Today, APIs play a bigger role in software development than ever before. The evolution of computing has been dominated by ever-increasing levels of abstraction; the use of higher-level languages, of course, but also the development of platforms, libraries, and frameworks. Professor Douglass C. Smith claims the progression of this second category far outpaced the development of programming languages.  Developers are also noticing that difficulty has shifted from designing algorithms and data structures to choosing, learning, and using an ever-growing set of APIs. Yet, many developers may be surprised to learn just how much effort goes into designing these APIs.
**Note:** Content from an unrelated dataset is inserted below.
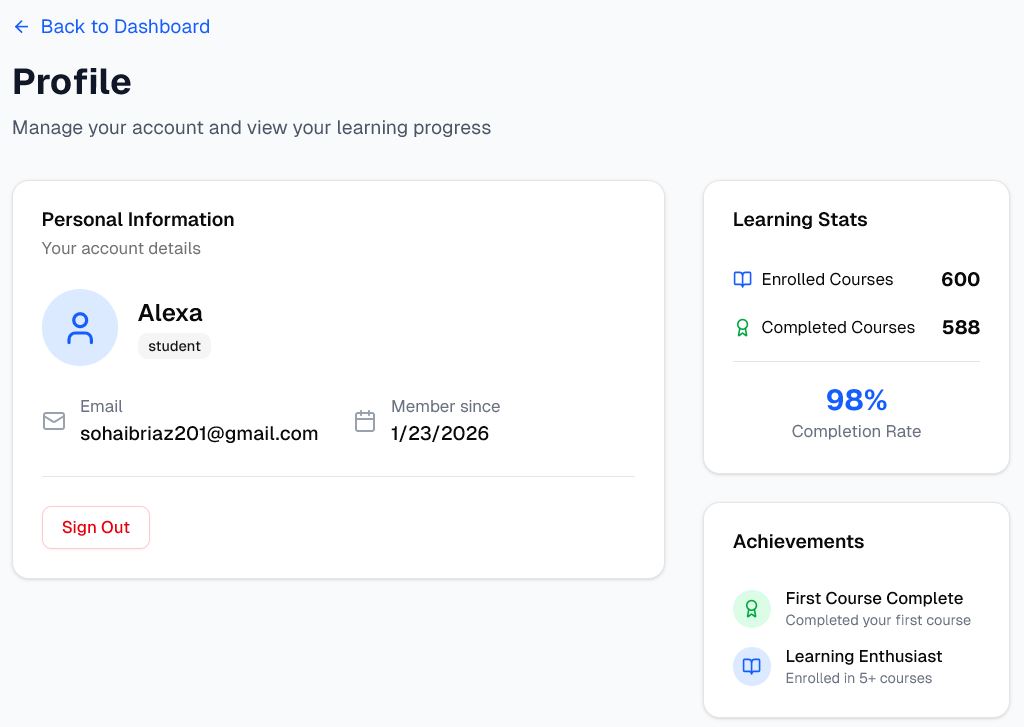The height and width of the screenshot is (727, 1024).
Task: Select the email address sohaibriaz201@gmail.com
Action: (x=199, y=433)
Microsoft took API design very seriously since the beginning of Windows in the early 80s, understanding that the success of a platform depends on the number of developers it attracts (watch Steve Ballmer yelling “developers, developers, developers” on stage). A more recent example of Microsoft’s API design efforts is showcased in the extensive guidelines developed for the design of the huge .Net Framework API. And Microsoft is not alone in these efforts. Sun (now Oracle) has very similar guidelines for the APIs that form the Java SDK. In a 2002 interview, Joshua Bloch, former architect in the Core Java Platform Group (currently with Google), talks about Sun’s approach to API design. In yet another example, SAP AG hired a team of researchers from Carnegie Mellon University to help design a set of new web services interfaces.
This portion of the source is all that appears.